シューベルトのヴァイオリン音楽は、ヴァイオリンとピアノのためのソナチネが3曲、ヴァイオリンとピアノのための幻想曲D.934の他には、管弦楽との協奏作品(ポロネーズD.580、ロンドD.438、小協奏曲D.345)があるくらいで、ヴァイオリンソナタに近いものは計5作しかない。本作も兄フェルディナントが弟の死後に版権を相続し、ディアベリ社と合意して1851年に作品162として出版に至ったが、題名は「二重奏曲」などと形式枠に収まっていない。従来のヴァイオリンソナタにあるピアノとヴァイオリンの力関係を変えようという作者の野心が現れている。

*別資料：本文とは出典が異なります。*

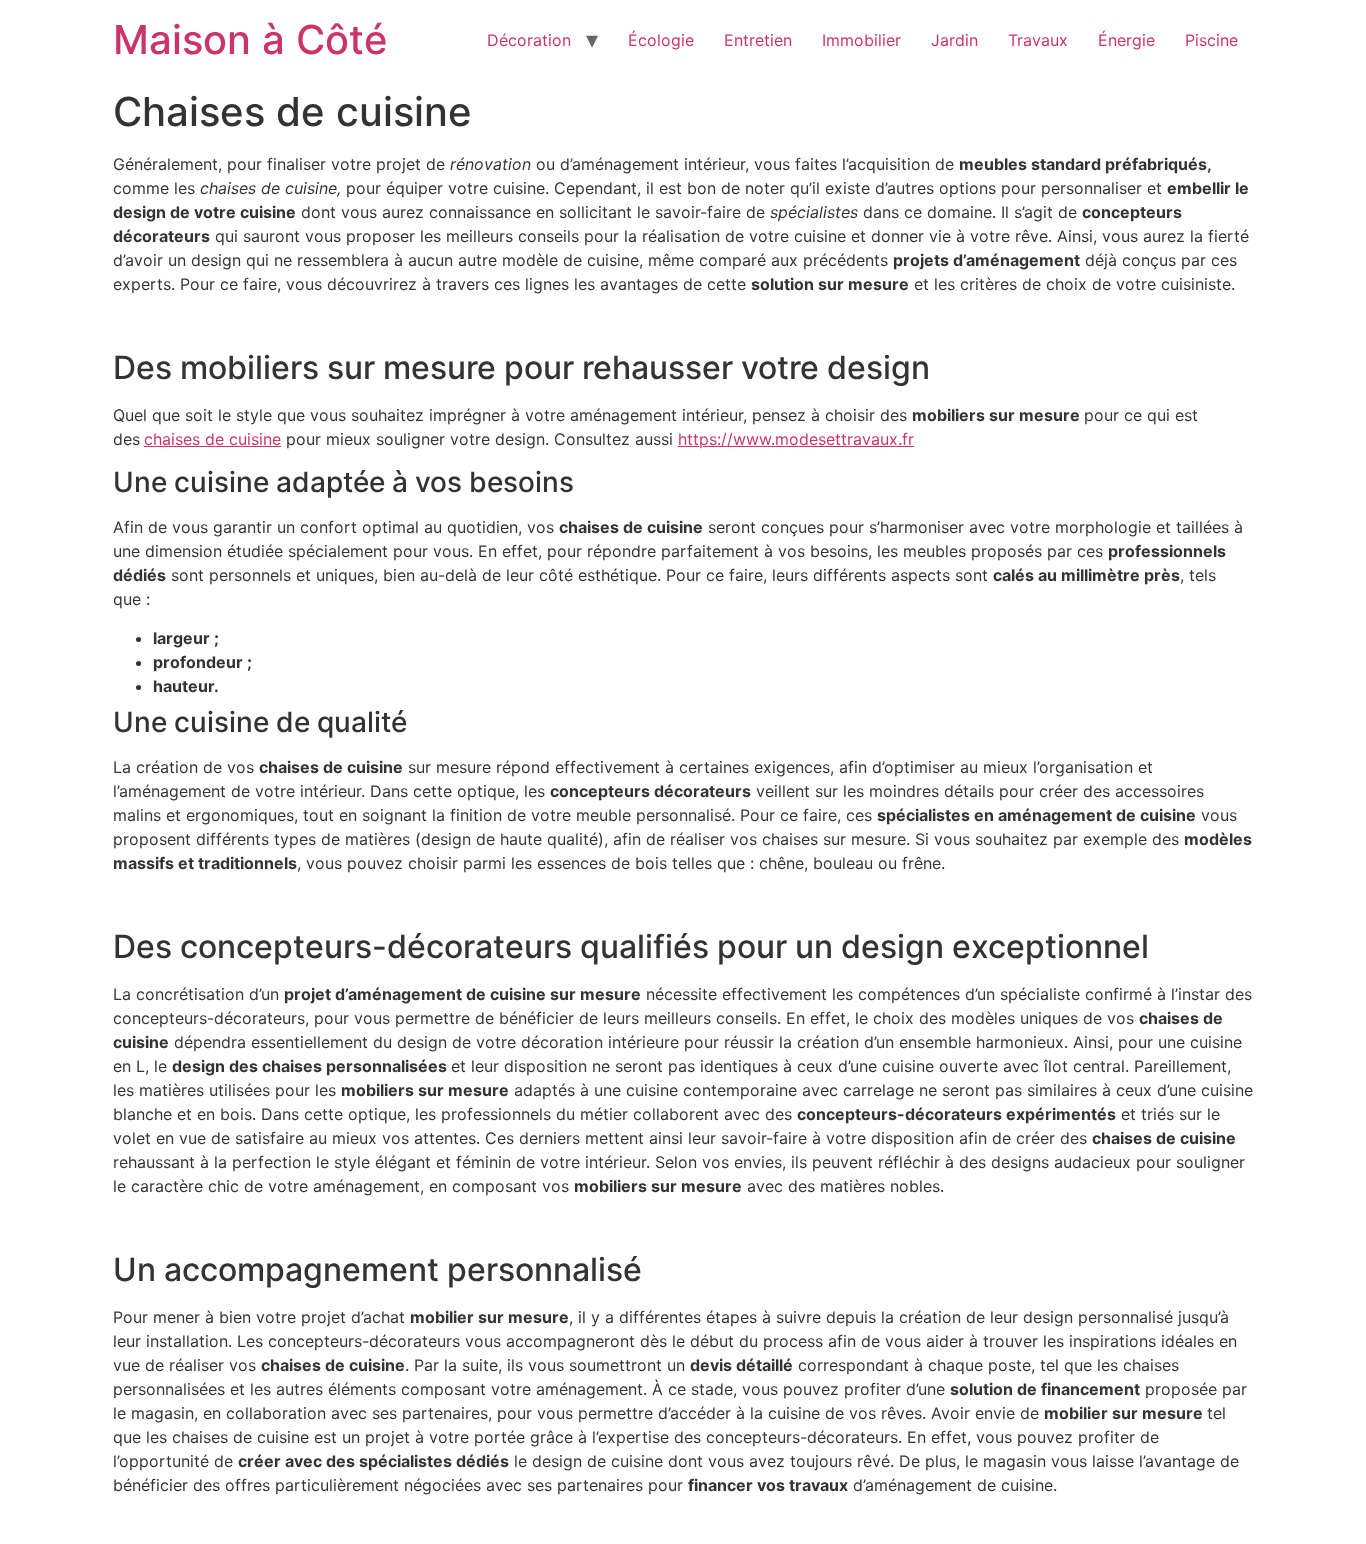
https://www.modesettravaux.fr (796, 439)
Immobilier (861, 40)
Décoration (529, 40)
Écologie (661, 40)
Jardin (954, 40)
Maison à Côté (250, 39)
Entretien (758, 40)
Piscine (1211, 40)
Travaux (1038, 40)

なお、ソナチネ3曲をヴァイオリンソナタ第1番から第3番とし、本作を第4番として扱う場合もある。

楽曲構成[編集]

以下の4つの楽章からなる。

Allegro moderato

イ長調、4分の4拍子。ソナタ形式。ピアノの付点リズムの序奏が伸びやかな雰囲気を演出している。C#-F#-E-C#-Aのヴァイオリン主題がそれに応える。ヴァイオリンには重音奏法をそれほど必要としていない。技巧よりも楽器の特性を生かして流暢な曲想に仕上がっている。

Presto

ホ長調、4分の3拍子。軽快なスケルツォ音階アルペジョとを組み合わせた華々しい動機。中間部はヴァイオリンの半音階ハ長調の穏やかな進行。

Andantino

ハ長調、8分の3拍子。緩徐楽章であるがエンハーモニックな転調の妙があり、ヴァイオリンが正確な音程を把握する必要がある。G♭音F#音などを組み合わせるなど奏者には正確な和声進行の理解が求められる。中間部は遠隔調変イ長調

Allegro vivace

4分の3拍子。ヴァイオリンとピアノの微妙な掛け合い。コーダでは華々しく4重音を連続するなどヴァイオリン奏者には技術が必要。